Reproduce everything from the line containing "This screenshot has height=667, width=375." down to the end of the entries, substituting "floating button" for "floating icon" and leaving all else unchanged. Omit the pictures from the answer.

Stored items
■ ■ ■

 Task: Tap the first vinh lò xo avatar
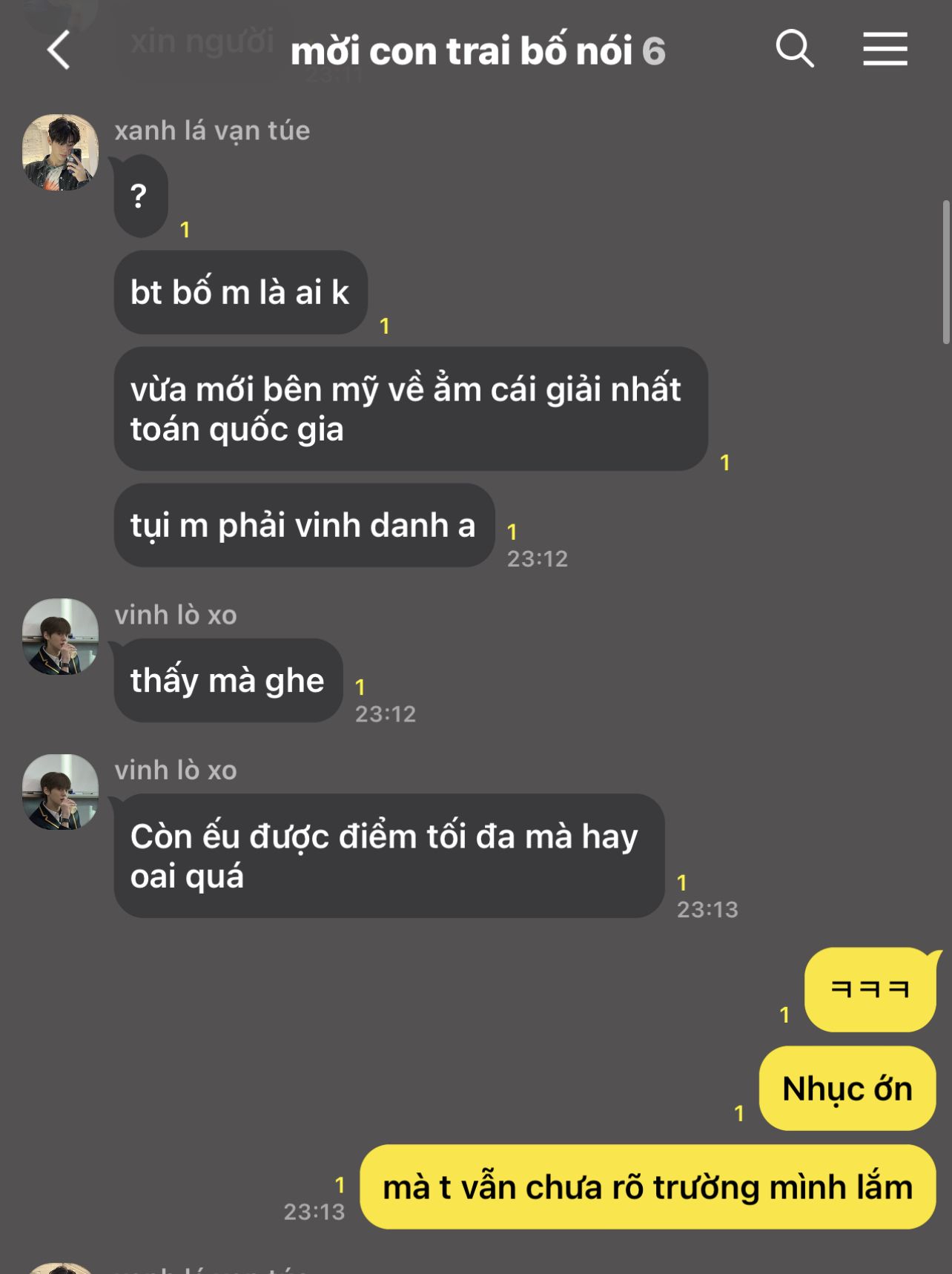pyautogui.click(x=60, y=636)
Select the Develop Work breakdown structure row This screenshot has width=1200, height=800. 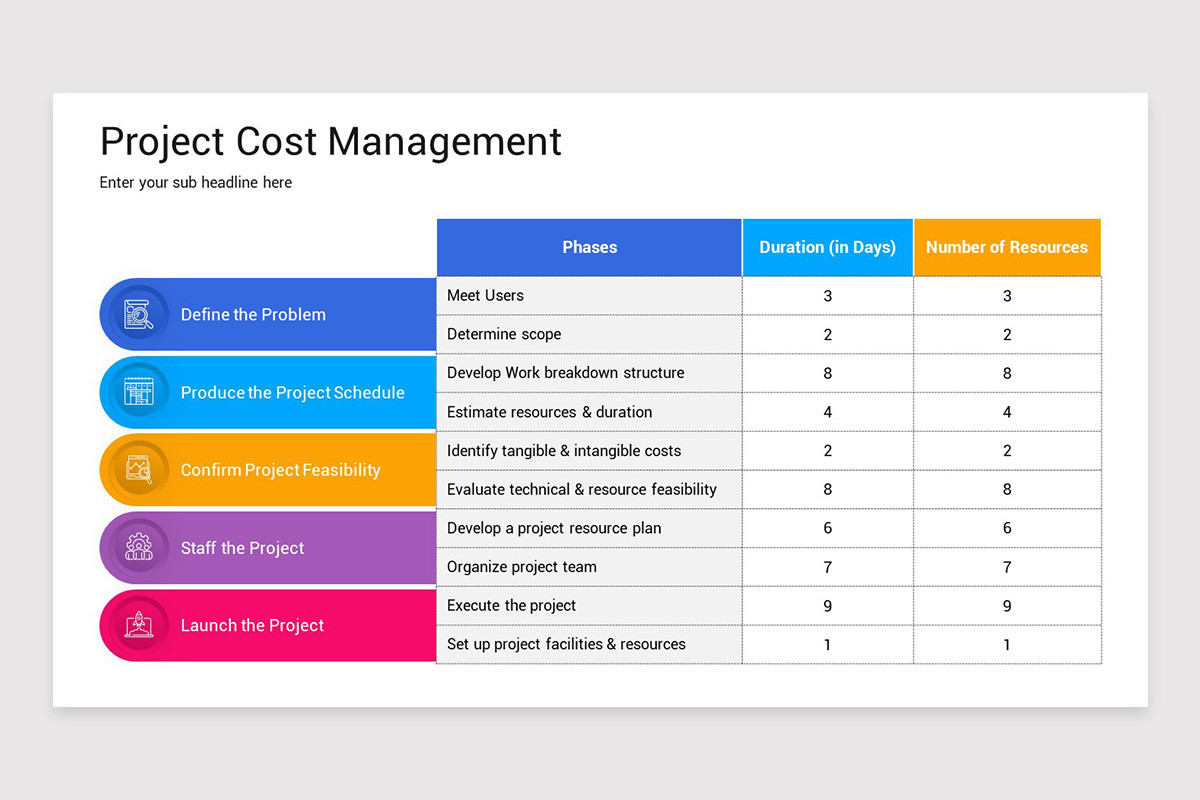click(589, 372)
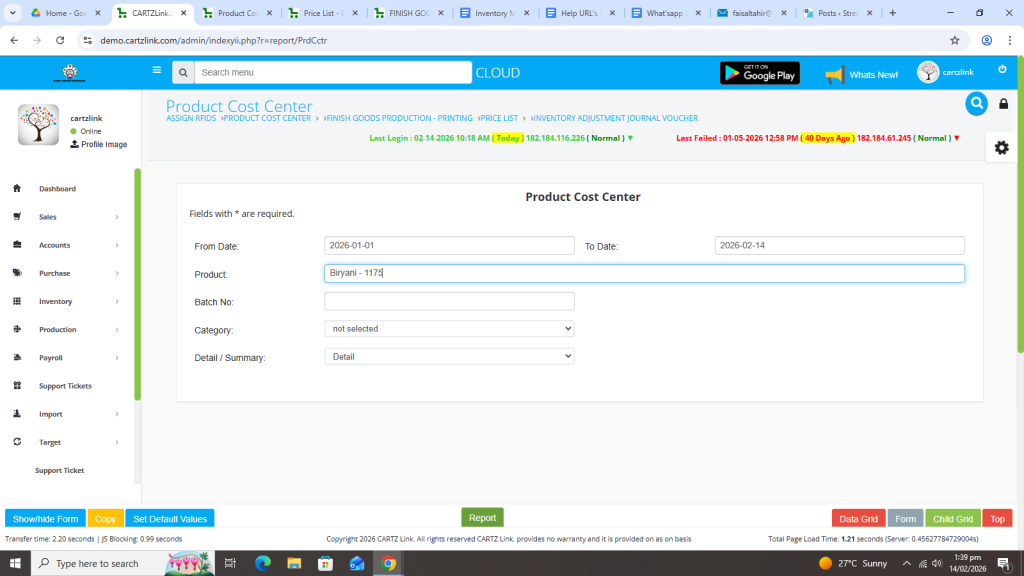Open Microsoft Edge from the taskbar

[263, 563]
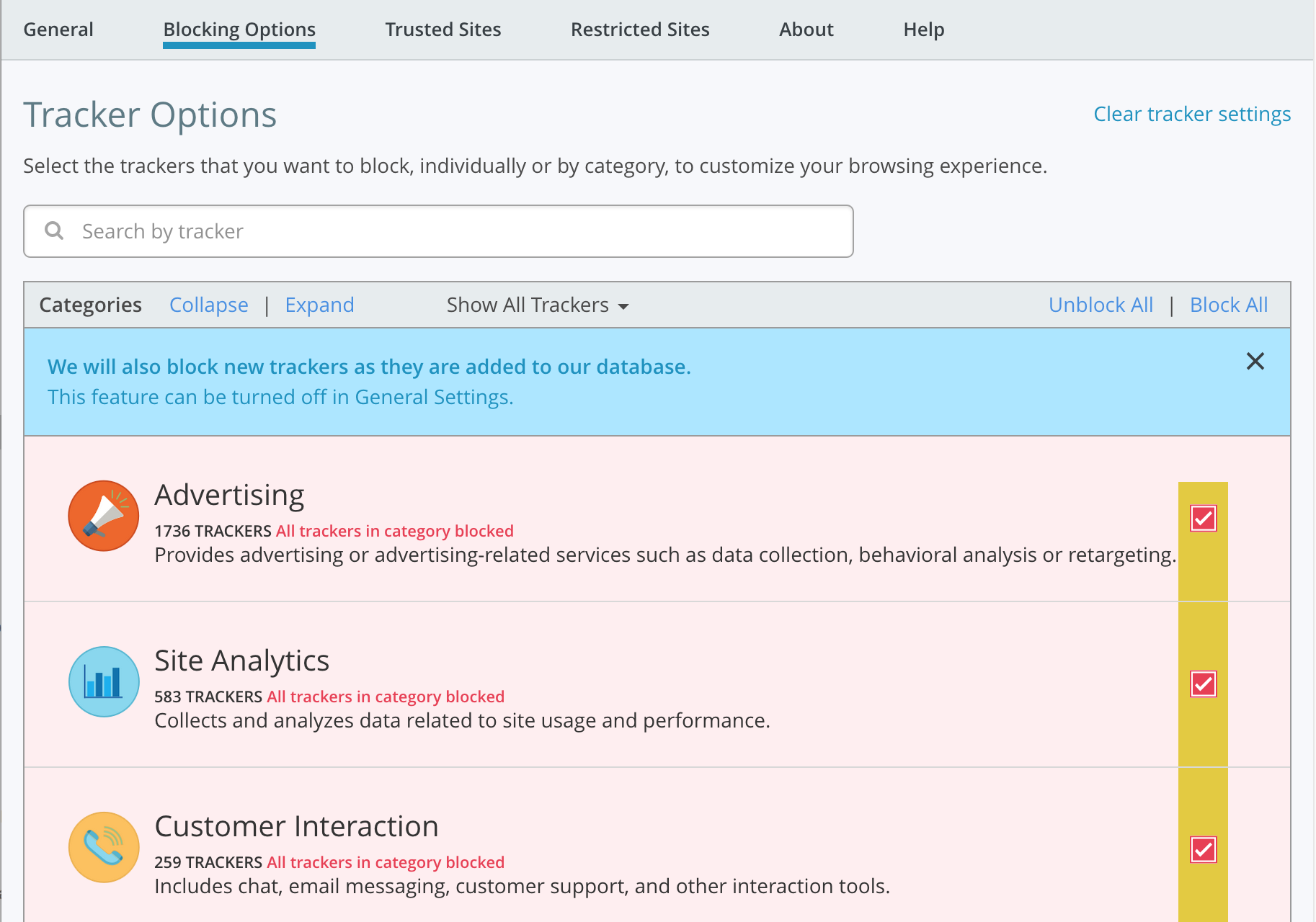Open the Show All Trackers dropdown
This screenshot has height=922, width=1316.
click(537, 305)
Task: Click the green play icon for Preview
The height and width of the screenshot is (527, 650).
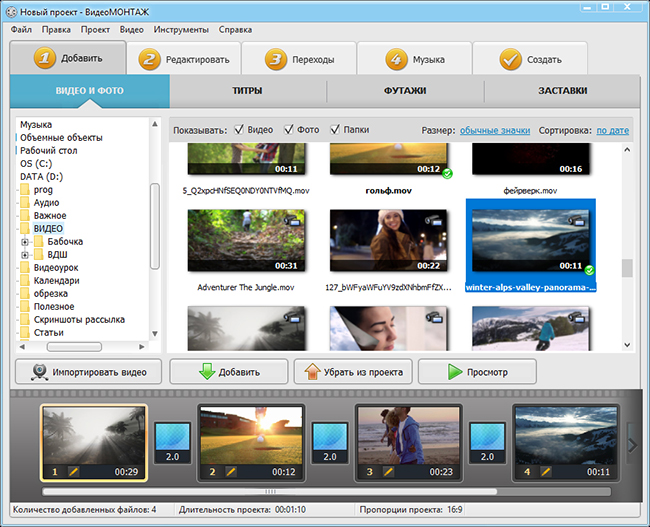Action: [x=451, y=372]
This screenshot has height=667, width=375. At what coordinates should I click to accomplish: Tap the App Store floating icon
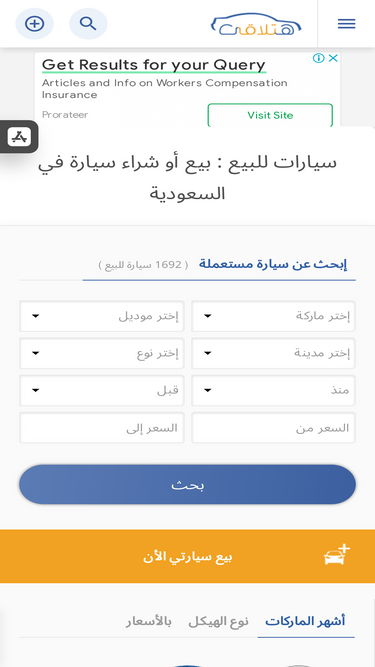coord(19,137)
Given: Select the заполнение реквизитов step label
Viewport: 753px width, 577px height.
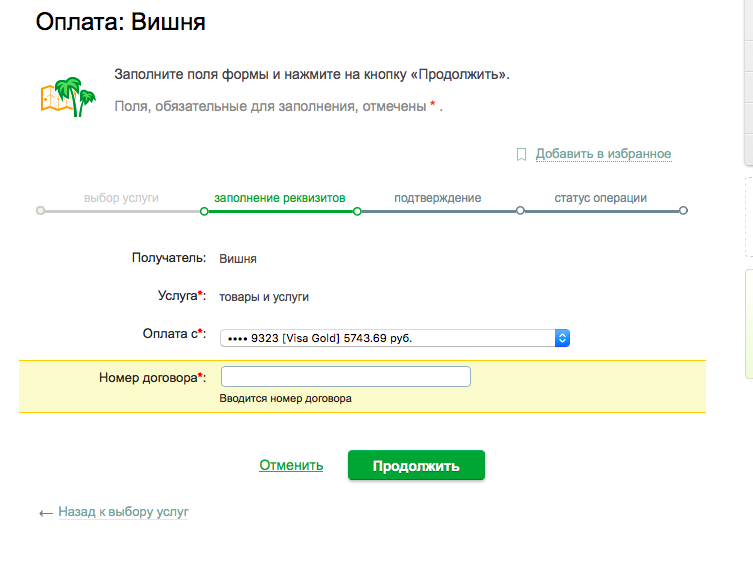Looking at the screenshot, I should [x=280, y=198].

■ ■ ■

• [Complete response]:
This screenshot has height=667, width=375. At what coordinates should I click to accomplish: Tap the App Store floating button
coord(19,137)
Given: Select the заполнение реквизитов step label
Viewport: 753px width, 577px height.
Looking at the screenshot, I should [x=280, y=198].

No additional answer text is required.